= Maryland Crab Bowl =

Annual high school football all-star game

The Maryland Crab Bowl is an annual Middle school and high school postseason all-star game that features some of the most outstanding players in the state of Maryland. The game is played at McDaniel College, between a team composed of players from Washington, D.C. area schools (the "Washington" squad) and one of players from Baltimore and elsewhere in the state (the "Baltimore" squad). As an all-star game, it provides high-school players with an additional opportunity to impress college football scouts and may increase their chances of being awarded a university athletic scholarship. The Washington team draws from schools in Montgomery County, Prince George's County, and the Southern Maryland Athletic Conference, which includes schools in Calvert, Charles, and St. Mary's counties. The Baltimore team draws from schools located elsewhere in the state, primarily in the Baltimore metropolitan area.
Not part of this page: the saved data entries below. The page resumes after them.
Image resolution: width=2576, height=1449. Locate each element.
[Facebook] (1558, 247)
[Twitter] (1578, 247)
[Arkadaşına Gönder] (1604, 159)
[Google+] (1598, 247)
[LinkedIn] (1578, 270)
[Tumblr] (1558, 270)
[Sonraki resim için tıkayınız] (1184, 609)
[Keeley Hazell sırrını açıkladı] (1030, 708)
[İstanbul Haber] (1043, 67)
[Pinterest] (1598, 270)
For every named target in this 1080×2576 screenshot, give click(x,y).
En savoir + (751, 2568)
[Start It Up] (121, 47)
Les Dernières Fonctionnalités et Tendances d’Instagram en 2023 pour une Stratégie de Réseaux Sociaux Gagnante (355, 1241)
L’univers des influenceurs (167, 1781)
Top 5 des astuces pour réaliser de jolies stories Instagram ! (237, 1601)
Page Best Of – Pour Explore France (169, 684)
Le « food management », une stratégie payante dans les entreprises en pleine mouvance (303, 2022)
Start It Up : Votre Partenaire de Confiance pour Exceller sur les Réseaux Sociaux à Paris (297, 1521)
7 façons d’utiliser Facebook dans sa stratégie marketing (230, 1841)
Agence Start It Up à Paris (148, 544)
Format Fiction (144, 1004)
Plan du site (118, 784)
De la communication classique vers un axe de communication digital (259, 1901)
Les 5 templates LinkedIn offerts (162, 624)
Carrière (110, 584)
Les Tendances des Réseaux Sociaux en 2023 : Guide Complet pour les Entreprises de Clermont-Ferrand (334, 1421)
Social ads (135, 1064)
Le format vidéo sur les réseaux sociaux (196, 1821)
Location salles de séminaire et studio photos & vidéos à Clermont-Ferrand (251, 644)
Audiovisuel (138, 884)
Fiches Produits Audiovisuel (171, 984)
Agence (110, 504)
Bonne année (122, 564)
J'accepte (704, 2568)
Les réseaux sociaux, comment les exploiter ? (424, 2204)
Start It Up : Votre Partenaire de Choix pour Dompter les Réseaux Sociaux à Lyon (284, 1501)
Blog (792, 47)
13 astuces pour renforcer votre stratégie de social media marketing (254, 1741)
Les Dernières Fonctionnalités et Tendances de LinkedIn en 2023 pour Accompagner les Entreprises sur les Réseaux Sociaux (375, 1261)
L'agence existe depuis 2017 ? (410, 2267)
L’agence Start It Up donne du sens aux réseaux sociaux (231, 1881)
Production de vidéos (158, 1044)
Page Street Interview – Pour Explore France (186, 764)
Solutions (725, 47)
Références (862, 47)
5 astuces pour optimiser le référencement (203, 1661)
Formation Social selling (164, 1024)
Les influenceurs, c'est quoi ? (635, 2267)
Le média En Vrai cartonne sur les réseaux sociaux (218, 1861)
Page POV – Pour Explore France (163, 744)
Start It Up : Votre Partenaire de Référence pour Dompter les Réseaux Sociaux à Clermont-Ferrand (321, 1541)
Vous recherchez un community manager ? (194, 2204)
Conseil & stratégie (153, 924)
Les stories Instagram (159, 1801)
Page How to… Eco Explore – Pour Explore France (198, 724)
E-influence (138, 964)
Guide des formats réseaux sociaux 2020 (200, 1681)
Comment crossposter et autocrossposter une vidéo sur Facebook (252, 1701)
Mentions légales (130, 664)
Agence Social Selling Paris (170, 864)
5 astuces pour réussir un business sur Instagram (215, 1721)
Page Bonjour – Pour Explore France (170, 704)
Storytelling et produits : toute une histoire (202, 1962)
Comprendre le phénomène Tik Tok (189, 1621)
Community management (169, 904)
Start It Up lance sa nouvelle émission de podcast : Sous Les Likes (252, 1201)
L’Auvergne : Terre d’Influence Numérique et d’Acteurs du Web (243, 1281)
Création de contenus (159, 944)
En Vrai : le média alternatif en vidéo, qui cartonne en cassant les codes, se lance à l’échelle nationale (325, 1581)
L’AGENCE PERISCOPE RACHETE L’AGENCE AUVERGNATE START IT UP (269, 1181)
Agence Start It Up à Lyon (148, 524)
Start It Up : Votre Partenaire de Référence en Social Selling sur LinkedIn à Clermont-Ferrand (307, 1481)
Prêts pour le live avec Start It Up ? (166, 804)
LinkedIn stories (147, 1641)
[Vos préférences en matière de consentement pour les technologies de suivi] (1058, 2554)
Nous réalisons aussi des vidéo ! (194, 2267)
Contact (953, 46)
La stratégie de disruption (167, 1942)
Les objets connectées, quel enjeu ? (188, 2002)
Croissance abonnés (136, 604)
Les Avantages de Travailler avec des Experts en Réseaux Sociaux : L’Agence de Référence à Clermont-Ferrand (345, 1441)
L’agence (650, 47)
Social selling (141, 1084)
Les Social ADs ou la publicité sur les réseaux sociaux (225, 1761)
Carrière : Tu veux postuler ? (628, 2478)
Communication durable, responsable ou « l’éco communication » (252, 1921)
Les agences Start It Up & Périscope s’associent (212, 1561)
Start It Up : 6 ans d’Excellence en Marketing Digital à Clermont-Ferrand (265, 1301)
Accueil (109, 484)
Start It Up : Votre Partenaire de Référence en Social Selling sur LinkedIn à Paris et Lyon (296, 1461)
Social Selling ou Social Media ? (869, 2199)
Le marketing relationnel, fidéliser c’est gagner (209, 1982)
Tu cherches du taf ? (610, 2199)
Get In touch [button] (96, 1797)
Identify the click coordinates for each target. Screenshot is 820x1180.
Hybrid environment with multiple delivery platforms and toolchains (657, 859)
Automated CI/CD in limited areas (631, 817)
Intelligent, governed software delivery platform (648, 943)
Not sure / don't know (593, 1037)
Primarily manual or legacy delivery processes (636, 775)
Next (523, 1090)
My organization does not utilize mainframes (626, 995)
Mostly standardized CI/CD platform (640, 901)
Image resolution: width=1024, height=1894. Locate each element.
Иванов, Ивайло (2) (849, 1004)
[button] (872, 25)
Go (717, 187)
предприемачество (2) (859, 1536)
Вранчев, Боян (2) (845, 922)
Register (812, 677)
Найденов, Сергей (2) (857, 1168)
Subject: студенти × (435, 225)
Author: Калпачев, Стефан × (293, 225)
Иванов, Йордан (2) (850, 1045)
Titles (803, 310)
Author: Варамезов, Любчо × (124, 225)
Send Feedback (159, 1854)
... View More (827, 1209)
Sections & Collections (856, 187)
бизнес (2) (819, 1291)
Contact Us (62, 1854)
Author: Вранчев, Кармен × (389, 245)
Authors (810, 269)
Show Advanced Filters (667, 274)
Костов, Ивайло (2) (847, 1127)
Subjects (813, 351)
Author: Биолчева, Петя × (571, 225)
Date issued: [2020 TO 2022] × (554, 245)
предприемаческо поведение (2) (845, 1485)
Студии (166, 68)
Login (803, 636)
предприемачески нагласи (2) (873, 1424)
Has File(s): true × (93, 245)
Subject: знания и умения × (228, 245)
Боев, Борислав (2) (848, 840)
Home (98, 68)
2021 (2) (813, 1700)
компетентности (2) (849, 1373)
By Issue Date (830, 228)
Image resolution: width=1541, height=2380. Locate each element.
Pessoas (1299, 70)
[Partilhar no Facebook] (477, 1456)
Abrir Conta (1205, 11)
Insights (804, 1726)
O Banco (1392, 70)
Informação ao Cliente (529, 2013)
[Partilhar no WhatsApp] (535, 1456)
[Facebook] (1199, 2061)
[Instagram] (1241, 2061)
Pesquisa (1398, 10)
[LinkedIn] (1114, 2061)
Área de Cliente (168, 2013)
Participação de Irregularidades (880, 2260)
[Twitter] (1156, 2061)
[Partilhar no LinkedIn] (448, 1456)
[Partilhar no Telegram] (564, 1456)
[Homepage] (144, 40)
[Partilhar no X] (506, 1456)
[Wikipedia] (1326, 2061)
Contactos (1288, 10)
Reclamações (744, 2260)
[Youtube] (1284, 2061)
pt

The inaugural game was held on December 20, 2008, at Johnny Unitas Memorial Stadium at Towson University. In that game, Washington defeated Baltimore, 32–21. Nine players who had committed to attend the University of Maryland, College Park, and play for the Maryland Terrapins, participated. That game also featured the most highly recruited player in the area, linebacker Jelani Jenkins, who later committed to the University of Florida. Washington's running back Caleb Porzel, a Maryland commit, and Baltimore's running back Tavon Austin, who later committed to West Virginia, were named the most valuable players. The Maryland Crab Bowl was originally envisioned as a game to be held in conjunction with the inaugural EagleBank Bowl, which was played on the same date at RFK Stadium in Washington, D.C. The 2009 edition of the Maryland Crab Bowl was also played at Towson University.